First Jan Heine absolutely pans Volagi bikes. It's not clear what he has against them; he stresses even subjective measures that he must realize are woefully imprecise.  One example:  the bikes are problematic because when not paying attention his speed dropped off.  They would not be good for long distance riding because not paying attention is par for the course.  An odd observation, to say the least.

The primary thrust is an important point:  Volagi's entire business is built on the idea that comfort in the seat is the most important part of cycling.  As Heine points out, the front end is where bikes really get uncomfortable after many hours pedaling -- and he does not like Volagi's front end one bit.

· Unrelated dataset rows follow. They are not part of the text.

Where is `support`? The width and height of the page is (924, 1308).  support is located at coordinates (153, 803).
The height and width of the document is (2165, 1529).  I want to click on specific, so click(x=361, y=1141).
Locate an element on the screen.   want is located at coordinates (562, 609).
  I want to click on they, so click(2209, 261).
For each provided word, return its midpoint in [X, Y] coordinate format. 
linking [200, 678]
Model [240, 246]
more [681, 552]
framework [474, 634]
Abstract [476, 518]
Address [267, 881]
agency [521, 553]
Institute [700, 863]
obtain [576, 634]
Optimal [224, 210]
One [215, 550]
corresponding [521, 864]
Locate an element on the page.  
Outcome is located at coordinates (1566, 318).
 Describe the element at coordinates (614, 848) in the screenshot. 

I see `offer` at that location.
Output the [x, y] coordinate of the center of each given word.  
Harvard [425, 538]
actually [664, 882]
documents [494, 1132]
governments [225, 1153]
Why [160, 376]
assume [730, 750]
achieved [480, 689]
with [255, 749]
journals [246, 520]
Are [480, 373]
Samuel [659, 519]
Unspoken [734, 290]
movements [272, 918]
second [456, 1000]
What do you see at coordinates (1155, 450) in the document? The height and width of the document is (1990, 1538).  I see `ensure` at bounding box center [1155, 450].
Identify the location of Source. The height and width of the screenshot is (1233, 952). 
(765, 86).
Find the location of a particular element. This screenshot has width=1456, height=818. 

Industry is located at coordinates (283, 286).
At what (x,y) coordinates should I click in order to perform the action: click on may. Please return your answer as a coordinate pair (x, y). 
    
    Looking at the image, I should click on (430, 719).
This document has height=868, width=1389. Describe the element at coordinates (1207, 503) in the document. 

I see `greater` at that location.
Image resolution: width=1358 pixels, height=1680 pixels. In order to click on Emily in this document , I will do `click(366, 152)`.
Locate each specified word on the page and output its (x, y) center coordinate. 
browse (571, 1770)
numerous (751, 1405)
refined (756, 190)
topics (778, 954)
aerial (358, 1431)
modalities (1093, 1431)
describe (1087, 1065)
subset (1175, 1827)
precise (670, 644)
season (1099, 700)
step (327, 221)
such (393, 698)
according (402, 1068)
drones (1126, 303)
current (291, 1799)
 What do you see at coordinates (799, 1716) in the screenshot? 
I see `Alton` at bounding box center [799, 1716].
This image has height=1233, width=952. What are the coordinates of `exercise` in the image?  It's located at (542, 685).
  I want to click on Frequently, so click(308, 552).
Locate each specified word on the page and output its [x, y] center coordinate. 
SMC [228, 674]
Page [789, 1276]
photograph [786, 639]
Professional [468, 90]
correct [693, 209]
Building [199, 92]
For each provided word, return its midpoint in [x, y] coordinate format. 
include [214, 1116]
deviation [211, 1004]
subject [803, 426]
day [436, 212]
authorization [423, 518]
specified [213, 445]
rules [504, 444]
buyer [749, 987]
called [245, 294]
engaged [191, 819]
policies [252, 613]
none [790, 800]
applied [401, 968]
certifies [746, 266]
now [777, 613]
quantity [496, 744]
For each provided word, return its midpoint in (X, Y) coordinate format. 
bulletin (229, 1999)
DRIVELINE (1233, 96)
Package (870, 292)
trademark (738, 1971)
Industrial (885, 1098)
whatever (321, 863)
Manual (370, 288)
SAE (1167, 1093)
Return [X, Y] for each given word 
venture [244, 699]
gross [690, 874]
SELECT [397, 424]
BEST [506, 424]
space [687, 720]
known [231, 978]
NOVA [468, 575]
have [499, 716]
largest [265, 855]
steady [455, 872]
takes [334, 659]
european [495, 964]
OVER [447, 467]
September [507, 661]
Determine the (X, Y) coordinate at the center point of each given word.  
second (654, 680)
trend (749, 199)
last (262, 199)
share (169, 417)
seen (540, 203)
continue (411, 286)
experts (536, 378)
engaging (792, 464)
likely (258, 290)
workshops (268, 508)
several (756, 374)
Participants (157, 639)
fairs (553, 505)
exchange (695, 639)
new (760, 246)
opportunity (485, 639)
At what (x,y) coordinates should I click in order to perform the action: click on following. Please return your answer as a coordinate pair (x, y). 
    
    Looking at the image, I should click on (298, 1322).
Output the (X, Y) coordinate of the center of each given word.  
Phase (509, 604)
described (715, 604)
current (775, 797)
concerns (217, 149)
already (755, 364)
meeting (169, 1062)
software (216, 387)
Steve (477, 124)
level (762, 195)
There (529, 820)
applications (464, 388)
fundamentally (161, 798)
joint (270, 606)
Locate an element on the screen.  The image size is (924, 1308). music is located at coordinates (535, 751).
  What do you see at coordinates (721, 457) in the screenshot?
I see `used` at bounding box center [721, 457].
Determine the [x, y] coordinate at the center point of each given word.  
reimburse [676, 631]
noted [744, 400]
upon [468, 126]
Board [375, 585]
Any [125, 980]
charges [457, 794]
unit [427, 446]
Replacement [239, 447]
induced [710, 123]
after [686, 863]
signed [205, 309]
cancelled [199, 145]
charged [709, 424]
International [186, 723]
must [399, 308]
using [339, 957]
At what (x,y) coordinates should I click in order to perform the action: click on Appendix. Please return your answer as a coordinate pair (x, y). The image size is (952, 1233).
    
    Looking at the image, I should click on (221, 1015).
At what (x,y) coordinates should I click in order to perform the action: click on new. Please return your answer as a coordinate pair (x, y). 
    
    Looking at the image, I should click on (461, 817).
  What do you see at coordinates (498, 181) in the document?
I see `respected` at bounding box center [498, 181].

Second Jan Heine pans mechanical road disc brakes.  This short feature seems to have been driven by his disappointment with the performance of disc brakes on the Volagis -- and his decidedly non-scientific test involved taking the Volagi to a braking hill and comparing the stopping results against stopping results from an earlier test of Sram rim brakes.  A few obvious problems: the bikes weren't the same (should that matter?); the tests were done on different days with presumably different atmospheric conditions; a full stop test may not be the best demonstration of brake quality (how often is that how you use your brakes?); and by the time Heine got to testing the brakes he was already hating the Volagi.  That said, the difference -- ~2 meters, or 15% -- was substantial.  Heine gave some thoughtful intuition underlying that difference, including that rim brakes are literally disc brakes with much bigger (i.e. better) discs than the modern disc brakes.

Third is a long and fascinating discussion of bicycle shifting systems.  Sorry to say that it killed my desire to build a bike with an internally-geared hub anytime soon.